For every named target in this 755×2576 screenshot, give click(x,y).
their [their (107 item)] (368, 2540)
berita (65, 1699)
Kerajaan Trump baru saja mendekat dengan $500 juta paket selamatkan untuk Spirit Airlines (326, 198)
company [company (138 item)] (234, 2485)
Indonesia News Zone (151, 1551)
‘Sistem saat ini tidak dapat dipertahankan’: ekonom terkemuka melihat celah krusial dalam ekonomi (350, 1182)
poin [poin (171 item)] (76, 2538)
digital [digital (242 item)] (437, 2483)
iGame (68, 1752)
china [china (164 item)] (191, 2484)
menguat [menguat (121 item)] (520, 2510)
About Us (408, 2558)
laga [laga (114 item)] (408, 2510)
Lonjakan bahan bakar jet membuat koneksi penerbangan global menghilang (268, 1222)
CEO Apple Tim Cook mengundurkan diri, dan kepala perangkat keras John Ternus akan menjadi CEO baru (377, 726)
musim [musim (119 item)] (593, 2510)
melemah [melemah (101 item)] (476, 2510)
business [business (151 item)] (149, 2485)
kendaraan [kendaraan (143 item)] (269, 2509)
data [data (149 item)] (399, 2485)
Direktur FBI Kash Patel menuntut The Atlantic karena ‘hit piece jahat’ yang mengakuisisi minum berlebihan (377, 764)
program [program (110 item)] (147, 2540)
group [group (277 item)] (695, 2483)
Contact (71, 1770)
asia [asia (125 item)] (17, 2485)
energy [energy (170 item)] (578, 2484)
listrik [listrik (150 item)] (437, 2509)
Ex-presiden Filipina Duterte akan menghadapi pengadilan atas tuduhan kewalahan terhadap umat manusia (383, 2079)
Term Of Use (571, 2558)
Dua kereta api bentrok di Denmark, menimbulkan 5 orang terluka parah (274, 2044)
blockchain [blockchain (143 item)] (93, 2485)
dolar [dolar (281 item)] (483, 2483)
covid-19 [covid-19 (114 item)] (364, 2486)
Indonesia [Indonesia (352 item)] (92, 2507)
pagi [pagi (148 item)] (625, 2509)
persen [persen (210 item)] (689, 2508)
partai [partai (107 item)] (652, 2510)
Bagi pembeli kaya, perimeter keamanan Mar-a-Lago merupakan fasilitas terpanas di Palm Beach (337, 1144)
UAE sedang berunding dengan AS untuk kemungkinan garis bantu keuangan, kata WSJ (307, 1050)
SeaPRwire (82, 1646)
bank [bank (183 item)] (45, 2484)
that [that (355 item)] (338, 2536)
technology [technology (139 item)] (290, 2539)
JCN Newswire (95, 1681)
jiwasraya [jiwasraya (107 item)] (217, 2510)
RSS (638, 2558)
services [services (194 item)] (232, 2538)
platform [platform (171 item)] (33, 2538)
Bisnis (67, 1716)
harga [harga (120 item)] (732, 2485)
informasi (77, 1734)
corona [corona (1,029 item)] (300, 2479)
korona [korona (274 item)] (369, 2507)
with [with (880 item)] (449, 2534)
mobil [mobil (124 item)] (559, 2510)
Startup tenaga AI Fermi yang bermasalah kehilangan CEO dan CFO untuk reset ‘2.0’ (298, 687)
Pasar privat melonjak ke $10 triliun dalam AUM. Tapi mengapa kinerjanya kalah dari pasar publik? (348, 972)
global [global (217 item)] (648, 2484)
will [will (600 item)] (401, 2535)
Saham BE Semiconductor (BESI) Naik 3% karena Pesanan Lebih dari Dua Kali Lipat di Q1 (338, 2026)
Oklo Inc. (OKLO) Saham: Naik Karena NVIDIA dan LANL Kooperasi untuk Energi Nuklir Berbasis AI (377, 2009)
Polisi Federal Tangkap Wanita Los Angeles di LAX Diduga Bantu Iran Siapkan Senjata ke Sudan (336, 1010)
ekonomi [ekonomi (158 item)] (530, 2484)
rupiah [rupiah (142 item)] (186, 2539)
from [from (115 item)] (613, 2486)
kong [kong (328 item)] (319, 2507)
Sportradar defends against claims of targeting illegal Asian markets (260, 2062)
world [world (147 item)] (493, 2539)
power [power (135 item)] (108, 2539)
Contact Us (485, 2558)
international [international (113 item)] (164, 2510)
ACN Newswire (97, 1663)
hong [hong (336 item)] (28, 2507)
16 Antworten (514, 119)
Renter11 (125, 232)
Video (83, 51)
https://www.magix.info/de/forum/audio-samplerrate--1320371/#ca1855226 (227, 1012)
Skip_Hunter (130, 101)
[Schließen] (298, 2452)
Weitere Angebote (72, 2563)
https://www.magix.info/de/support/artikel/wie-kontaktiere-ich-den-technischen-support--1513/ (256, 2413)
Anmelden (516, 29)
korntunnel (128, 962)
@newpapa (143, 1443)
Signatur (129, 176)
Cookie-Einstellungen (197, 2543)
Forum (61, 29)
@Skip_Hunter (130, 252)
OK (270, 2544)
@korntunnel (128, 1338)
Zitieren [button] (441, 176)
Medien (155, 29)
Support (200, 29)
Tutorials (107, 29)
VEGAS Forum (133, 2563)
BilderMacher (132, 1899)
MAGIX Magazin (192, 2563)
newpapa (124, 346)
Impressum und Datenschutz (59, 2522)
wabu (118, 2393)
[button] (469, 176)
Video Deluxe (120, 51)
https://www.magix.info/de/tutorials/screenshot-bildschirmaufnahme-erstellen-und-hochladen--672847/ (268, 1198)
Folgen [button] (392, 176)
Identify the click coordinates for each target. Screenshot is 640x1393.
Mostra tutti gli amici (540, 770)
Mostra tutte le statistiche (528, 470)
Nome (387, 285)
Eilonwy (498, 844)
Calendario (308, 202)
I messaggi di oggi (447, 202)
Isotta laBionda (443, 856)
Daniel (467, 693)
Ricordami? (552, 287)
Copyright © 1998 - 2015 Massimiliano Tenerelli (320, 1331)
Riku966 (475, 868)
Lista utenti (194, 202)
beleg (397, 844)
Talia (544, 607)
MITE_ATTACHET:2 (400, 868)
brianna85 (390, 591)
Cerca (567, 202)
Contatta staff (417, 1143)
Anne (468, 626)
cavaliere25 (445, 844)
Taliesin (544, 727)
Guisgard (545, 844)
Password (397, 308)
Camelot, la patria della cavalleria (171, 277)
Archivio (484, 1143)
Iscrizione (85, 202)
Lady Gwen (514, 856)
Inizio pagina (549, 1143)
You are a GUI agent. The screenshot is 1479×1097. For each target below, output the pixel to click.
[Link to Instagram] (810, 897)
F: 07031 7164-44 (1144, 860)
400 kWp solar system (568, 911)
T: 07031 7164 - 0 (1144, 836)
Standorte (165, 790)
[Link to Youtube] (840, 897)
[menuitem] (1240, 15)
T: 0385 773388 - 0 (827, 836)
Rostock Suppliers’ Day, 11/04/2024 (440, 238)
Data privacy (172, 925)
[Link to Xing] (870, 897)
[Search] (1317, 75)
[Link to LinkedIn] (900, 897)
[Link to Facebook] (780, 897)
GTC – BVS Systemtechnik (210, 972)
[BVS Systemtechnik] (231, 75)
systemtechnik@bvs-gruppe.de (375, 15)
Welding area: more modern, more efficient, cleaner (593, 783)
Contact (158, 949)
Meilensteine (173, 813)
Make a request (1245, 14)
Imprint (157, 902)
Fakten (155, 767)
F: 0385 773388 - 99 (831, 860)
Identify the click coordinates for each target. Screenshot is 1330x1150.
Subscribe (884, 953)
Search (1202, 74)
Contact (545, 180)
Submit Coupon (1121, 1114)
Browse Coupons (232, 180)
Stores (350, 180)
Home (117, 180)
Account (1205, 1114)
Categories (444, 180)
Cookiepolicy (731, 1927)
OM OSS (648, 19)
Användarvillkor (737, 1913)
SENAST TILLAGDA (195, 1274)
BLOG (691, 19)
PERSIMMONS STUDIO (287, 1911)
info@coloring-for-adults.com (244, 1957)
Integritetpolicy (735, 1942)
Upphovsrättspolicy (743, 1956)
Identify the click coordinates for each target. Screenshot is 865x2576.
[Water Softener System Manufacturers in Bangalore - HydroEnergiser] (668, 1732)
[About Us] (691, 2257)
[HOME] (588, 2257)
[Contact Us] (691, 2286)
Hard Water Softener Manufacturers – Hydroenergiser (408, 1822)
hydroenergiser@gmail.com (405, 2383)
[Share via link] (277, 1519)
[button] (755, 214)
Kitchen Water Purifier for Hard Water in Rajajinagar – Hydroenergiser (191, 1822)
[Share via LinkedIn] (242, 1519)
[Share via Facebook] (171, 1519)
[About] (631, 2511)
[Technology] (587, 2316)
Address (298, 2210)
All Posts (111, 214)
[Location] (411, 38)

-----

■ GOAL
Update everything from the listing line containing "Screenshot is 865x2576." down to the line containing "Hard Water Softener", changing "Manufacturers" to "Suppliers" and leaving all else intact. Return only those lines.

■ REPLY TO THE TASK
Identify the click coordinates for each target. Screenshot is 865x2576.
[Water Softener System Suppliers in Bangalore - HydroEnergiser] (668, 1732)
[About Us] (691, 2257)
[HOME] (588, 2257)
[Contact Us] (691, 2286)
Hard Water Softener Suppliers – Hydroenergiser (408, 1822)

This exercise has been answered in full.